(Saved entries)
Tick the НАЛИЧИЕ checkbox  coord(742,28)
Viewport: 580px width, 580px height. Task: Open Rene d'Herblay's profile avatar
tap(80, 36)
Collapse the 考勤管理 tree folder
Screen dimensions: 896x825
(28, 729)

#### Your objective:
All records shown above are to be output exactly.

#### Expected answer:
Tick the НАЛИЧИЕ checkbox  coord(742,28)
Viewport: 580px width, 580px height. Task: Open Rene d'Herblay's profile avatar
tap(80, 36)
Collapse the 考勤管理 tree folder
Screen dimensions: 896x825
(28, 729)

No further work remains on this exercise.